At the same time, the number of companies offering employees a choice of receiving the employer match in either cash or company stock tripled.
In 2004, 19% of companies with combined defined benefit and defined contribution assets of more than $250 million made the employer match in company stock, down from 31% in 2003, the report from Greenwich Associates, Greenwich, Conn., shows. The Greenwich survey also showed that last year, 9% of companies allowed employees to choose whether they wanted the employer match in stock or cash, compared with 3% in 2003.
Despite those statistics, companies surveyed still have almost 23% of their defined contribution assets in employer securities, according to the report, "Defined Contribution: The Only Game in Town?"
Chris McNickle, a Greenwich consultant, said in an interview that the fear of litigation has prompted more companies to offer employer matches in cash.
"High-profile events (such as the collapse of Enron Corp. and WorldCom Inc. and the resulting lawsuits filed by participants in their 401(k) plans against the companies) have taken place and plan sponsors who might not have paid attention to them in the past are doing it now," said Mr. McNickle.
He said lawmakers and regulators in Washington might examine the high proportion of company stock held in defined contribution plans. "If companies don't take steps on their own, they are at risk of having regulators determine new rules for them," said Mr. McNickle. "It is all part of the overall need for diversification.
"The over-investment in company stock puts plan participants at higher risk," he said.
The report also compares asset allocations in defined contribution plans to those of defined benefit plans.
For example, passive equities account for 11.7% of a large defined contribution plan's assets, vs. 16% of a defined benefit plan's assets. "Index funds are a good way to diversify a portfolio," said Mr. McNickle, pointing out participants "could benefit from the low fees of index funds."

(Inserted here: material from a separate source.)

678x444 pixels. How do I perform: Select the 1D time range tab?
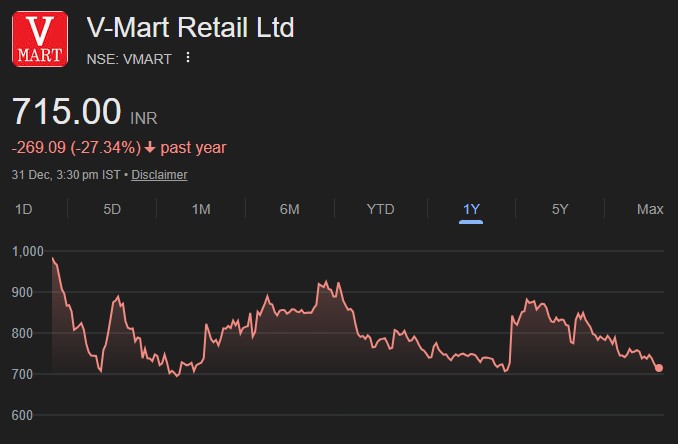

Only about 4% of DC assets are in international equities, while 17% of DB assets are in international stocks. "Individuals have a lower risk tolerance, (but) they could benefit from the diversification offered by international stocks," Mr. McNickle said.
Although the report doesn't specifically mention lifestyle or asset allocation funds as another route to diversification for defined contribution plan participants, Mr. McNickle said the survey's first-time inquiry into lifestyle funds found 8% of the assets of large defined contribution plans are in lifestyle funds.
"That (8%) is not a trivial number," and it should increase over time, Mr. McNickle said.